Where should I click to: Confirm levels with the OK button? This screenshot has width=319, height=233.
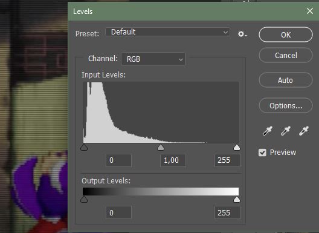point(286,34)
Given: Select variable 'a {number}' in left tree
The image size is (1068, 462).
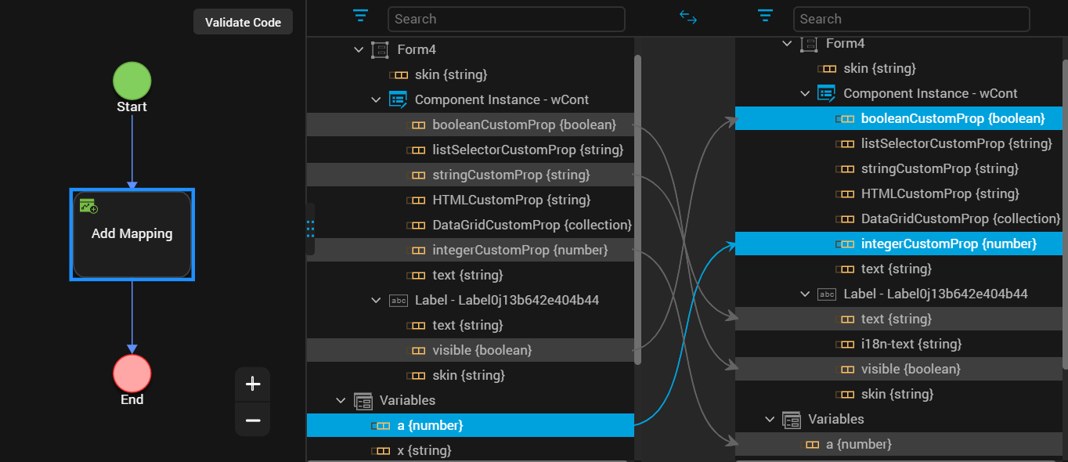Looking at the screenshot, I should pyautogui.click(x=430, y=425).
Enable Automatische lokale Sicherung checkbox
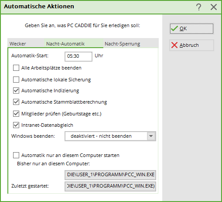 pyautogui.click(x=16, y=80)
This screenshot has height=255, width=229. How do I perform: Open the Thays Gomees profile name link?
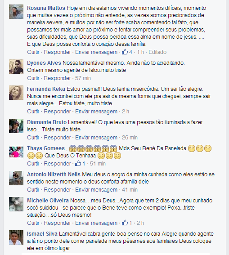coord(46,148)
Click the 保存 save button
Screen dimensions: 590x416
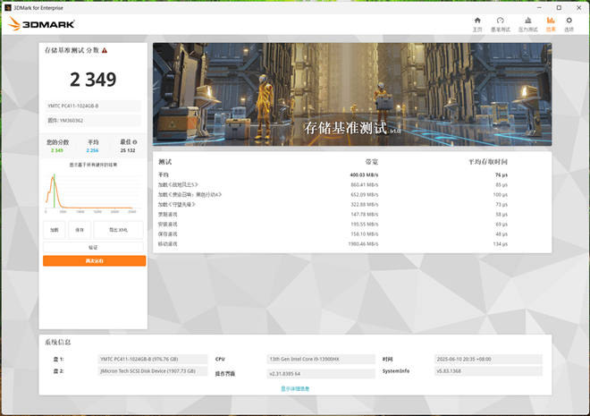[80, 230]
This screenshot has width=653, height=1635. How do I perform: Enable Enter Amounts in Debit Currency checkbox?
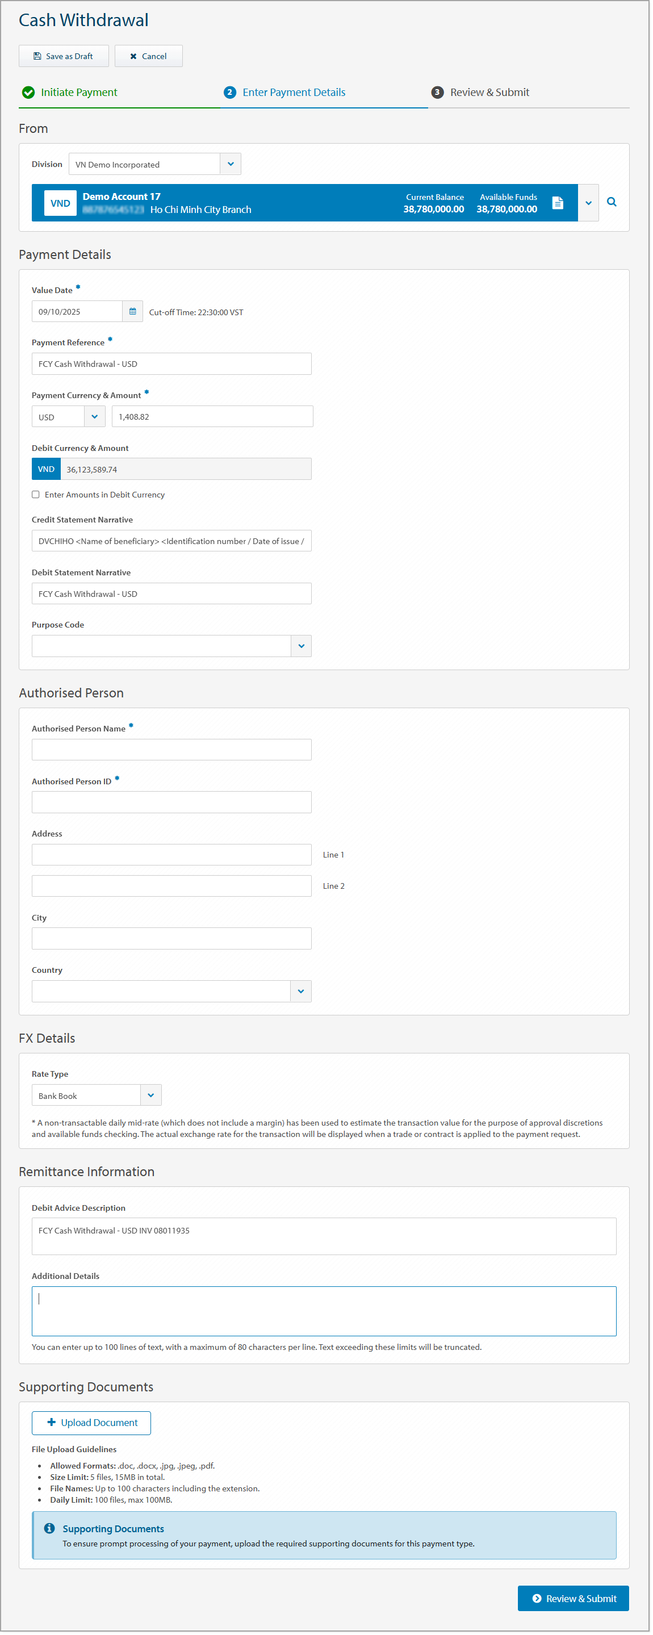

**Aim of the exercise:** Transcribe exactly, and only, the lines from the one with "Screen dimensions: 590x416" through the final line of the data above. The pictures stay out.

**Output for this exercise:**
Screen dimensions: 590x416
[80, 230]
This screenshot has width=653, height=1635. How do I perform: Enable Enter Amounts in Debit Currency checkbox?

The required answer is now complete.